Fragmento para leer ::
# # # # # # #

La poesía viene y nos transforma porque nos conmueve. Y punto. Aunque nos olvidemos a menudo, somos humanos y no tenemos remedio. No se puede perder el tiempo que es, justo, lo que pretende un sistema que devora y no amplía el objeto de consumo en que se ha convertido nuestra asediada imaginación. Puede que la poesía espabile más de lo que muchos piensan, pero parece ser que no entra en nuestra agenda. La duración biológica de la vida humana no nos permite acercarnos al todo, ni siquiera a una gran parte del pastel. Por eso, hay que aprender a leer, es decir, a identificar lo bueno, ir al grano cuanto antes, y así, poder llenar el alma de belleza y que no nos falte el aliento. El camino por el que se adentra un niño o una adolescente en el fascinante mundo de la lectura, constituye una de las pocas veces en que una persona puede elegir y ejercer su libertad. De ahí, la importancia de la educación de la lectura en la forja del ser humano. ¿Cuándo vamos a comprender la importancia de saber que la verdad la dicen los poetas? ¿Cómo podemos saberlo si no leemos poesía? Nadamos entre bulos, mentiras, desinformación y manipulación, todo ello alimentado por la falta de cultura y de conocimiento histórico en las redes sociales y en los medios de comunicación. En las nuevas generaciones la situación es alarmante. Nadamos y nadamos y la isla de la poesía se halla deshabitada. Tiene que haber libros en casa, y hábito de ellos, en lugar de tantas pantallas planas con muchas pulgadas. ¿Qué hijos estamos criando? ¿Con qué mediocridad llenamos nuestro ocio? Por ahí viene el mal, la hidra que nos impide acceder a una comprensión de la existencia. Caeremos fulminados por un foco brillante, por una mirada que irremediablemente nos convierte en piedra. En “Los idus de marzo” de Thornton Wilder, Clodia, ante César y los demás invitados, declara con mucha lucidez:
“Ni el sol ni la condición humana, permiten que se los mire fijamente; al primero, tenemos que mirarlo a través de las gemas; a la segunda, a través de la poesía”.

# # # # # # #

Datos aportados ::
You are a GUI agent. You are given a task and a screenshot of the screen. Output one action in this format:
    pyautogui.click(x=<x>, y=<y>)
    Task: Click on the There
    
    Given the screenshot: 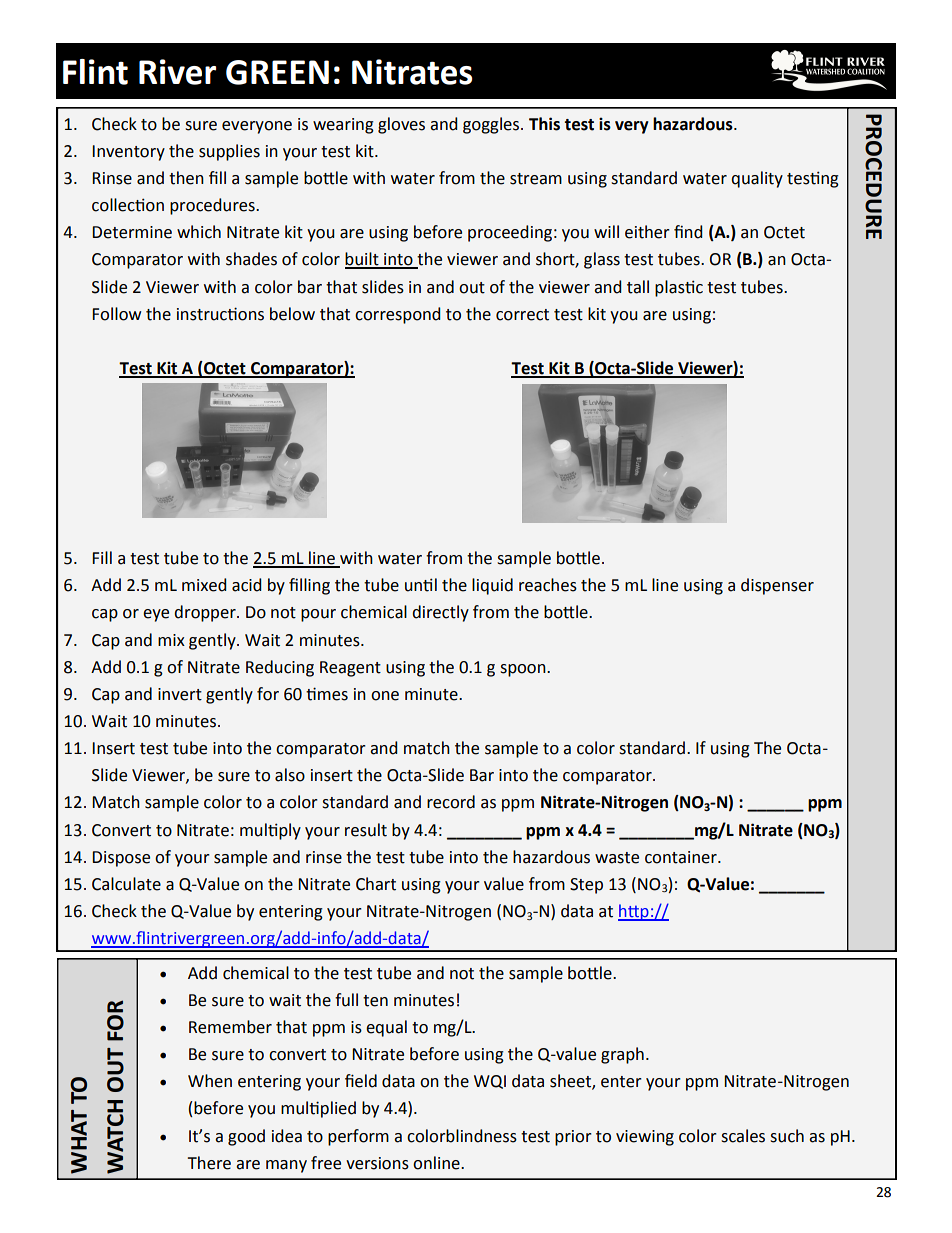 What is the action you would take?
    pyautogui.click(x=209, y=1163)
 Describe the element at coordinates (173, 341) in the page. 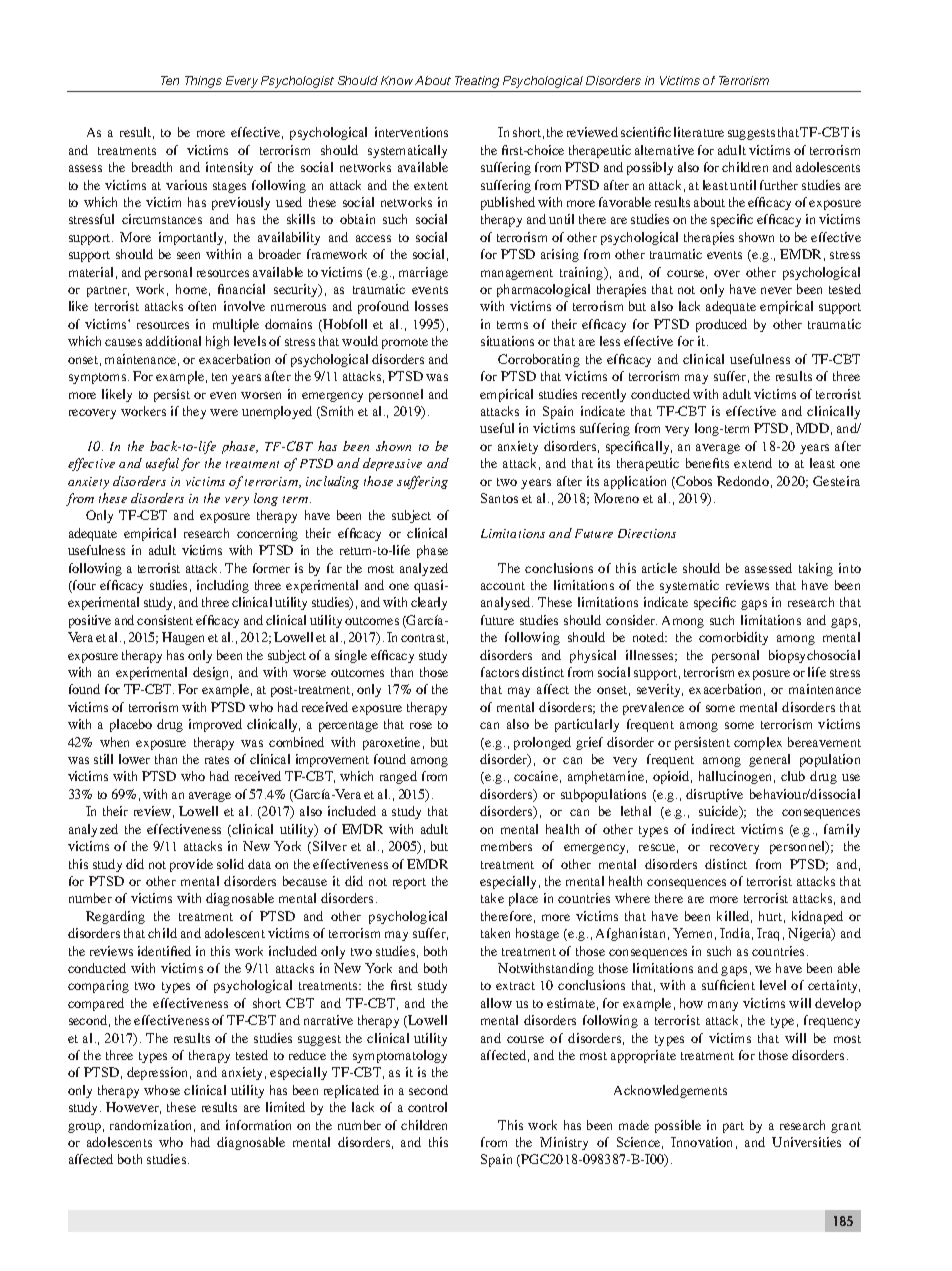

# # # # # # #

Objetivo :: ¿A través de qué dice Clodia, en el fragmento sobre la poesía, que tenemos que mirar el sol? Para responder, usa solo lo que dice el fragmento.

Respuesta :: A través de las gemas.